Other report recommendations include issuance of regulations with a strong presumption against detention; adoption of the Dignity for Detained Immigrants Act, which limits the use of detention; support for universal legal representation; and avoidance of the "flawed" expedited removal process.
In May, the administration could rescind Title 42, a policy adopted under Trump that allowed expulsion of asylum seekers at the Mexican border to prevent the spread of COVID but was seen by critics as a way to stop immigration. That will restore compliance with U.S. refugee law and allow asylum seekers to enter the country, said Gendelman, who nevertheless is concerned that it will result in more detention if government enforcement priorities don't change.
The Human Rights First report also takes a dim view of "so-called 'alternatives to detention' that rely on punitive and intrusive electronic surveillance," such as ankle monitors, and can "effectively place people under house arrest."
Other pro-immigrant groups have also expressed concern about Biden administration policies.

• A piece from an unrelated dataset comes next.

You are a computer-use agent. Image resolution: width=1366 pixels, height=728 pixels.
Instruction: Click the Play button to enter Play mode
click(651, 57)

Detention Watch Network, an immigrant advocacy group that was not involved with the report, supports the lifting of Title 42 and full restoration of asylum access, but that should be done "without the use of immigration detention, including detention by another name—Immigration and Customs Enforcement’s 'alternatives to detention,' " advocacy director Setareh Ghandehari said in a statement.
Sabri, now reunited with his wife in the Midwest as they pursue asylum status, said living in the United States is still his goal, despite the long detention and having to post a higher bond than many other immigrants.
"Yeah, 100%, I want to be here. This is the journey that I planned," he said. "I'll be staying the rest of my life if I get guaranteed over here."